Her eyes softened, she saw his point. Even though it would hurt at first Booth knew that he had to tell her how he really felt about her parents abandoning her, she had been too angry for too long, and for all the wrong reasons.

"I'm sorry I compared the two situations Booth. I now realize that they were completely different." Brennan said, "That wasn't rational."

"It may not have been rational Bones but it was normal." He said. They were just finishing the final touches on the fort. they just had to lay a blanket over the entryway to make a door.

"Would you like to do the honors?" Booth asked her, handing her a small blanket.

"How about we both do it." She suggests handing one corner to him, she held the other corner and together they set the blanket in place. They stood still a minute and admired their handy work. It took up nearly half of the small room. They grabbed the remaining blankets and a couple of pillows and crawled into the fort.

"This is cozy," Booth said sitting cross-legged next to his partner.

"I was thinking more along the lines of crowded." She said chuckling.

"Okay Bones, laugh all you want but you have to admit, that was fun," Booth said picking up the manila folder so they could start their paperwork.

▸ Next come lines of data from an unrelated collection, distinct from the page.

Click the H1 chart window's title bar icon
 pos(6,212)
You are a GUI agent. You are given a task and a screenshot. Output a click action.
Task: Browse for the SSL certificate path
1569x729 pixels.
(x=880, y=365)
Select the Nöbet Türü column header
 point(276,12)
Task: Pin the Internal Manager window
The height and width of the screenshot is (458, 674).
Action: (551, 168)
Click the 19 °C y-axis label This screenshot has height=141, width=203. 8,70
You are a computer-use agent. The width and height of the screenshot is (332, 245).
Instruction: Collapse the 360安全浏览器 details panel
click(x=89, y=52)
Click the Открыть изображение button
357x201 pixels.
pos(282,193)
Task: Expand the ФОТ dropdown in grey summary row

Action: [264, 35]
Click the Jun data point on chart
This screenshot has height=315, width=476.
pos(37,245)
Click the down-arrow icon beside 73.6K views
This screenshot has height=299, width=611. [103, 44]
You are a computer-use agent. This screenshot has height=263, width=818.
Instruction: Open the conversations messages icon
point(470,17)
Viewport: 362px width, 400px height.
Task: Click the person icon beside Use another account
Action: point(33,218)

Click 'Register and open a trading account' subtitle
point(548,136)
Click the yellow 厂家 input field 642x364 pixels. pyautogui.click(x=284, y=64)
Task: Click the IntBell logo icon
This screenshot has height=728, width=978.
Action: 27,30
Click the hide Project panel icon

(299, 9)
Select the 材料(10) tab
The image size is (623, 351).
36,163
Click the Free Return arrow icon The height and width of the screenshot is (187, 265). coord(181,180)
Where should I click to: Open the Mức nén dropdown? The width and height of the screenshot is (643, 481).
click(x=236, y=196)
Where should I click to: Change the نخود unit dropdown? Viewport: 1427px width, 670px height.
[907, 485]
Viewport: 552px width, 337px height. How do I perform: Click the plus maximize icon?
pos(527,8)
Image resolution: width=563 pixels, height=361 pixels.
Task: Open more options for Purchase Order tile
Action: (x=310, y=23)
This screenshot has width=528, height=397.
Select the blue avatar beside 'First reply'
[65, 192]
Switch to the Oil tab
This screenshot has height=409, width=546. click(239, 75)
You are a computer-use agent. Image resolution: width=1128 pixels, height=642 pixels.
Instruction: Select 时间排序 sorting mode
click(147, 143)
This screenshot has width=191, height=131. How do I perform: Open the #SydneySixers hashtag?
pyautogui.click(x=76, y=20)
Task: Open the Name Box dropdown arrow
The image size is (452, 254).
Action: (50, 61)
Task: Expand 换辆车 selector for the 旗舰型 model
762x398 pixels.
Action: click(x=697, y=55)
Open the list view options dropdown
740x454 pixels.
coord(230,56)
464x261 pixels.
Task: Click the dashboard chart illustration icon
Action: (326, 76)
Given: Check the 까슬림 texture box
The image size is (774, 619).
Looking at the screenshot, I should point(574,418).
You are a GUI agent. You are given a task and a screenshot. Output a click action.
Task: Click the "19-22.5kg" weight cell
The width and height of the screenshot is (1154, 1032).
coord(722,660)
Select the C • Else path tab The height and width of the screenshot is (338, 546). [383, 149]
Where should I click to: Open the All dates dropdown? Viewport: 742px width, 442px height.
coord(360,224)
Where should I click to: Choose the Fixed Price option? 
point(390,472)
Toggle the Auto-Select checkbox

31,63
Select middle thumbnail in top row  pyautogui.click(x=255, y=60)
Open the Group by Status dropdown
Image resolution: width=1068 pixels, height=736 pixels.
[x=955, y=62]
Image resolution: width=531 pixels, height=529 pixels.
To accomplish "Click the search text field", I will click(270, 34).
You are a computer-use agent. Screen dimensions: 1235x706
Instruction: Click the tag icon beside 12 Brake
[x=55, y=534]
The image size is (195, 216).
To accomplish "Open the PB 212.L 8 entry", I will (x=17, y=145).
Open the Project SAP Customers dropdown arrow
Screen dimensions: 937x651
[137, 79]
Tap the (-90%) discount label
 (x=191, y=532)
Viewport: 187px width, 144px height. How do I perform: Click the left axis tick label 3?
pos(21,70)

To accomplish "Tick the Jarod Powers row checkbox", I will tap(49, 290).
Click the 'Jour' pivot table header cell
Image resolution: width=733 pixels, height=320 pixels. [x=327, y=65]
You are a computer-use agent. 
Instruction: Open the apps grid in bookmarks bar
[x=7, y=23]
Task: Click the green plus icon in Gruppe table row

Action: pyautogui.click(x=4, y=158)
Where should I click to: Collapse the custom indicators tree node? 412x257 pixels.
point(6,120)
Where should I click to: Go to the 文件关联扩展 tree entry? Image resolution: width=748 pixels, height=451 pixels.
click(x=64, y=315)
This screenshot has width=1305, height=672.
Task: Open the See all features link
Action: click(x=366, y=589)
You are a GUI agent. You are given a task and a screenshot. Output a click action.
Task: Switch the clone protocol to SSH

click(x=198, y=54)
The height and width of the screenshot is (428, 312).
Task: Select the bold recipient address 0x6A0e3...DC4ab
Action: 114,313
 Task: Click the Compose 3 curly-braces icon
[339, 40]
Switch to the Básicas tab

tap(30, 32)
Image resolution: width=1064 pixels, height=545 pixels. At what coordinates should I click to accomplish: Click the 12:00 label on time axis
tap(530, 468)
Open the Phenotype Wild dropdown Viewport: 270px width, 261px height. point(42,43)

"Thanks Booth," She said graciously. "That was fun."

"Your welcome Bones." Booth said handing her some paperwork and a pen. They sat side by side while doing their paperwork, cracking jokes every once in a while. After about two hours they finally finished.

"Thanks for helping Booth," Brennan said. "And I don't just mean with the paper work."

"That's what partners are for." He told her.

"Well then, I'll see you tomorrow," She said getting ready to crawl out of the fort. Booth grabbed her arm, she turned back to look at him.

"You know, half of the fun is spending the night in the fort Bones," He said giving her one of his patented charm smiles.

"Booth I have to leave for Guatemala tomorrow," she argued, though her resolve was quickly dwindling due to the effects of his charm.

"Please?" He asked giving Brennan his puppy dog eyes,

"Okay," she said hesitantly. They set up their blankets and pillows and lay down. Booth even put a blanket in between them, to separate their own sleeping spaces. They laid there in silence for twenty minutes before either one of them spoke.

"Booth, are you awake?" Brennan asked.

"Yeah," He answered.

"Since we were being so honest tonight I thought now would be as good of time as any to tell you something." She said, waiting for a reply.

"Yeah Bones, What is it?" Booth asked turning on his side to face her.

"I hate that line you drew." She said, tears formed in the corner of her eyes, and a sad look flashed across her face.

"What line?" He asked her, wiping a stray tear from her cheek.

"The one that says we can't be more." She stated, jumping to a conclusion.

"What line Bones?" Booth asked clearly confused, he tried but he couldn't think of any line.

"You drew a line, you said people like us, who work in high risk jobs can't be involved." She reminded him; his mind flashed a few years in the past, them on a park bench, Parker riding the carousel. His mind was sucked back into the present when she started talking again, "You even put a blanket in between us, now it's an actual, physical line." She said gesturing wildly to the piece of cloth in between them, yet still trying to remain calm.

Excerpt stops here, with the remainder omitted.